Carto Tutorial

Making a Carto-Freehand Cave Map

by John Ganter, ganter@etrademail.com

Document version 1, 7 November 2000. Carto version: 0.6.12 www.psc-cavers.org

Drawing cave maps remains a very labor-intensive process. Virtually all efforts at automation have gone towards plotting the numbers of the survey traverse in more ornate ways. Just as decades ago, the cartographer then looks at the survey sketch, does a mental transformation, and draws, in pencil or with the computer, a map around the framework of the traverse. If the traverse later moves due to more survey or a closed loop, the map must be more or less redrawn.
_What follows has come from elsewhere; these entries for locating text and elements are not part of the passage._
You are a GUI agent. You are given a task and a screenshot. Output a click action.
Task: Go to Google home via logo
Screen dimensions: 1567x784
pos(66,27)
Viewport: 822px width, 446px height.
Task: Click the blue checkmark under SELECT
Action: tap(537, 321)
Carto is a software application that breaks new ground, focussing solidly on the spatial matching of the sketch to the traverse (morphing) and assisting the cartographer in drawing a dynamic, changeable map with cave-specific symbols.

Map-drawing in Carto is still evolving, but the morphing capability is quite powerful and usable. This tutorial walks through a "hybrid" mapping project that has used Carto to morph sketches that are then imported into Macromedia FreeHand for tracing into a finished map.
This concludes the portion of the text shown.